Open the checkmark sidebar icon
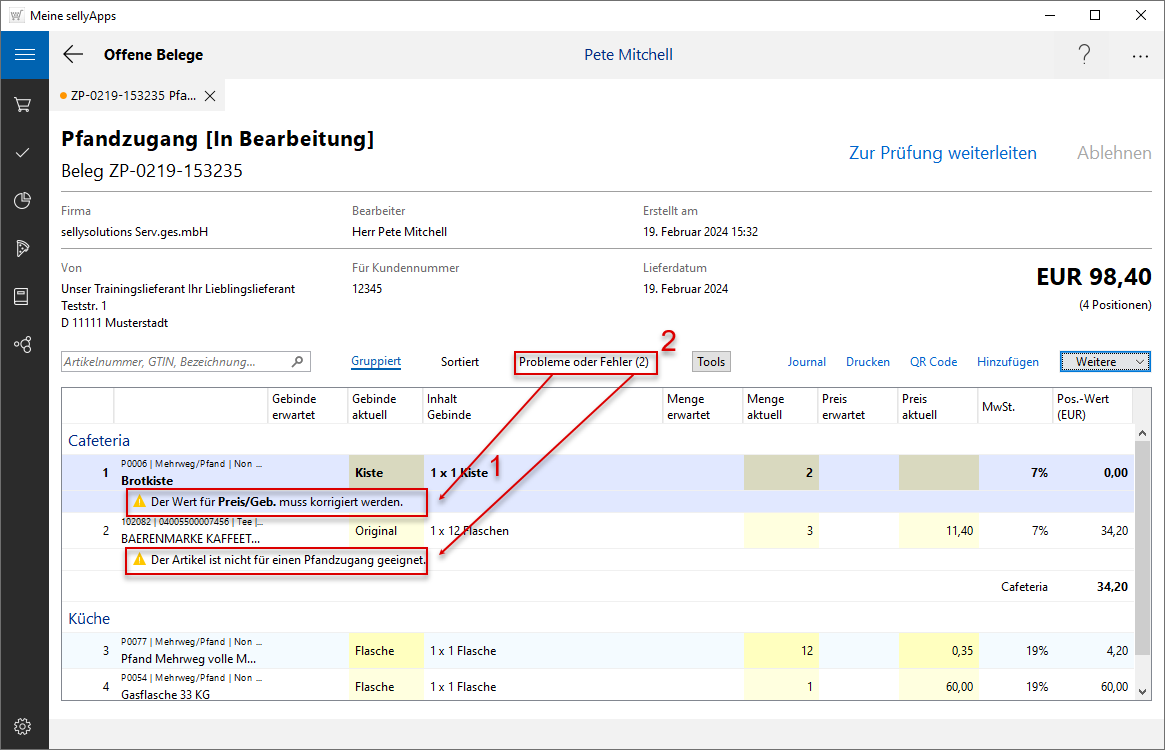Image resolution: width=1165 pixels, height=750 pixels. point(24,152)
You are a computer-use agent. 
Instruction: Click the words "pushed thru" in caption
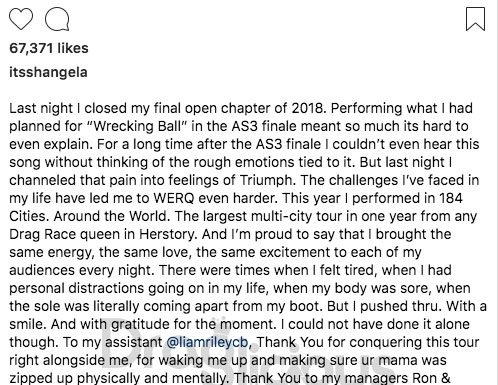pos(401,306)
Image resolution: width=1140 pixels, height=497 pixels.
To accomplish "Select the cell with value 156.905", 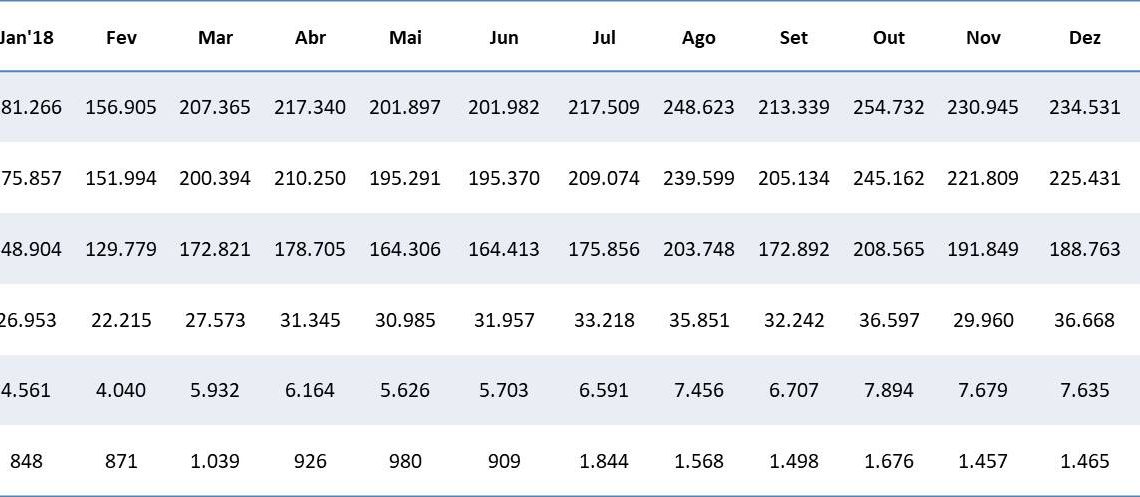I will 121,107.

··········

- _REQUIRED WORK_
Only an exact copy is wanted: the lines from the opening of the material through the line that has "Image resolution: width=1140", minus any pictures.

- _ANSWER TO THE EXERCISE_
Open the checkmark sidebar icon
Image resolution: width=1165 pixels, height=750 pixels. point(24,152)
You are a computer-use agent. 
Instruction: Click the words "pushed thru" in caption
pos(401,306)
Image resolution: width=1140 pixels, height=497 pixels.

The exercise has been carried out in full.